### Selected excerpt

Re: [sched-devel, patch-rfc] rework of "prioritize non-migratable tasks over migratable ones"



Hi Dmitry,
Just catching up on mail. I haven't had a chance to review your patch, so I am only responding to the comments in this thread.

On Wed, Jun 11, 2008 at 6:05 AM, in message
<b647ffbd0806110305p2be38608iadc1d2e91e3be57a@xxxxxxxxxxxxxx>, "Dmitry
Adamushko" <dmitry.adamushko@xxxxxxxxx> wrote:
2008/6/11 Peter Zijlstra <a.p.zijlstra@xxxxxxxxx>:
On Wed, 2008-06-11 at 00:58 +0200, Dmitry Adamushko wrote:
Hi Gregory,


regarding this commit: 45c01e824991b2dd0a332e19efc4901acb31209f


I think we can do it simpler. Please take a look at the patch below.

Instead of having 2 separate arrays (which is + ~800 bytes on x86_32 and
twice so on x86_64),
let's add "exclusive" (the ones that are bound to this CPU) tasks to the
head of the queue
and "shared" ones -- to the end.

In case of a few newly woken up "exclusive" tasks, they are 'stacked' (not
queued as now), meaning that
a task {i+1} is being placed in front of the previously woken up task {i}.
But I don't think that
this behavior may cause any realistic problems.

Doesn't this violate POSIX ?


If so, then the idea of "prioritize non-migratable tasks over
migratable ones" violates it, not just an artefact of this particular
implementation.

This isn't entirely accurate though. Your proposal does alter the behavior from the original patch. In fact, I put in the xqueue/squeue concept specifically to *avoid* the condition that you are creating. I think this was the point Peter was making.

However, to your point: I can agree that either implementation creates the possibility for creating strange scheduling artifacts. And I think the point you are making is that once we have the artifact, whats another one? ;)



No matter which implementation is used, we have a situation when a
woken-up single-CPU-bound task (let's call it 'p') can preempt a
current task with effects as follows:

- 'current' is not guaranteed to get another CPU;

Right. I admit this is one of the sticking points that has potential for creating artifacts. [1] The downside is there is no real way to avoid this. You can't atomically guarantee a position on another core until current has been preempted. So its always going to be a best-effort assessment of the state of the system prior to the preemption. Not ideal.

### Record excerpts
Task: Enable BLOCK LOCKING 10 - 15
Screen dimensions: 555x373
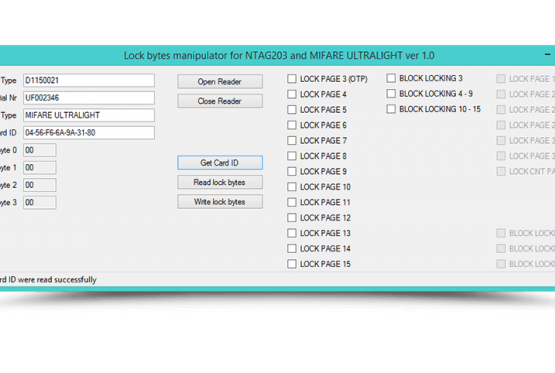Action: point(391,109)
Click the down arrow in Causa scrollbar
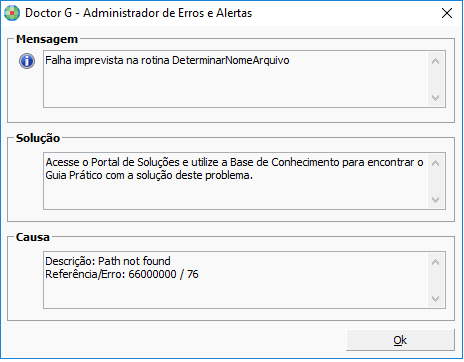 click(435, 299)
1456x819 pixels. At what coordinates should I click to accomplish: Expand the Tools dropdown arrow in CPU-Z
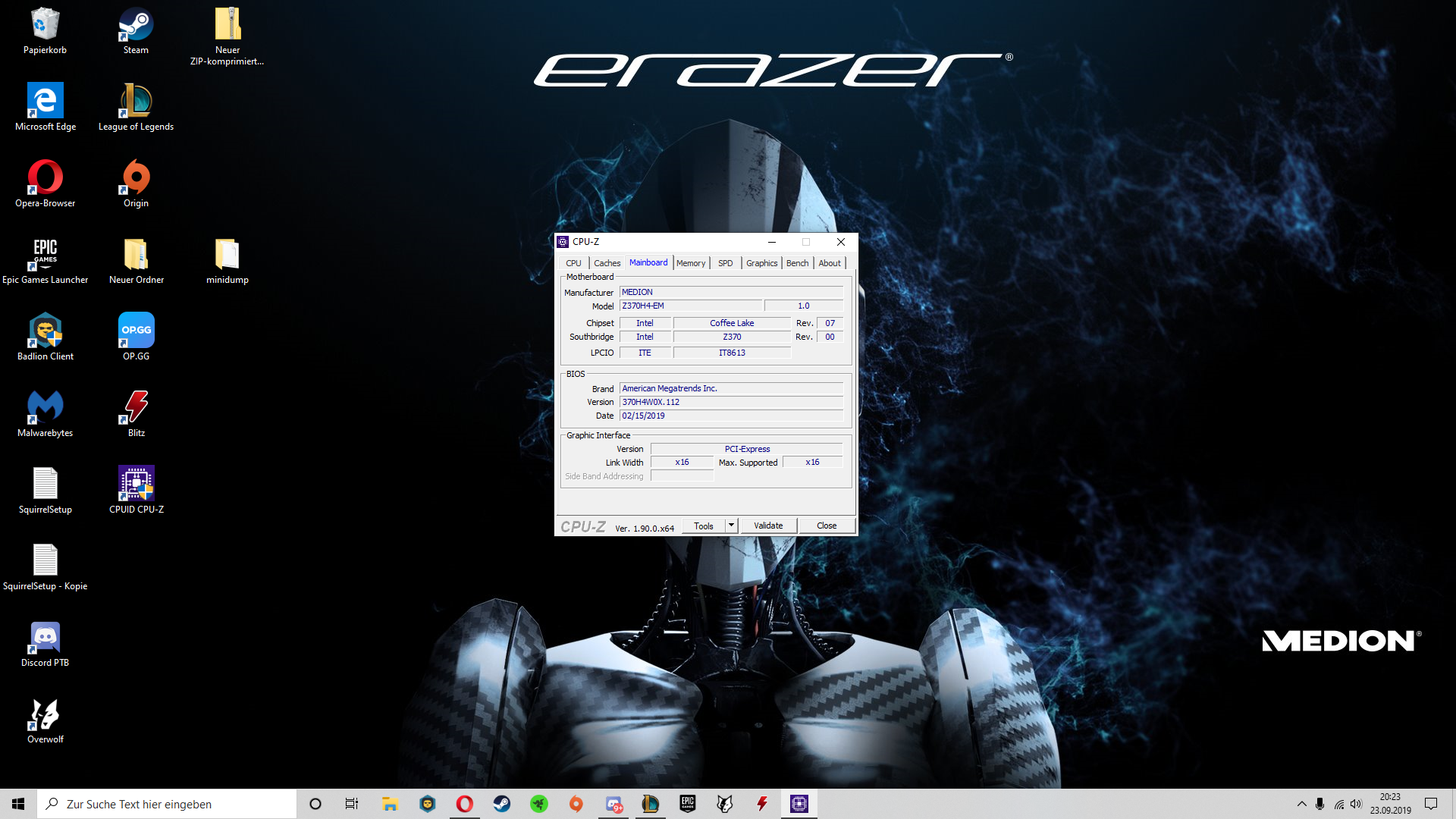point(731,526)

### To-do list
**a)** According to the scheduler patch thread, how much extra memory do the two separate arrays cost on x86_32?
**b)** Pick up the scheduler patch thread after its final line and keep writing in the same reply style.

### Answers for this exercise
**a)** About 800 bytes, and twice that on x86_64.

**b)**
Fortunately, this is all w.r.t. equal prio tasks. And as you state below, if this was an issue the designer should have placed the tasks at different prios. This fact is what led me to ultimately feel somewhat comfortable with the concept. [2] A related issue is the potential to have an unbounded task be ping-ponged around (ehem) unbounded. ;)


- there might have been other pending tasks (of equal prio) on this
queue. As a result, 'p' starts running before them violating currently
used (explicitly requested by POSIX?) round-robin behavior.

Yes, except your patch also allows other bound tasks to preempt each other, which adds an additional artifact that is not present in mine nor is it strictly necessary. [3] You could probably work around this by having the enqueue_task_rt() seek out the first non-bound task position and insert there, instead of HEAD. In fact I had contemplated doing exactly that, but then decided the memory/speed tradeoff with the xqueue/squeue was better. I am not against going the other way if the memory cost of the xqueue is too great.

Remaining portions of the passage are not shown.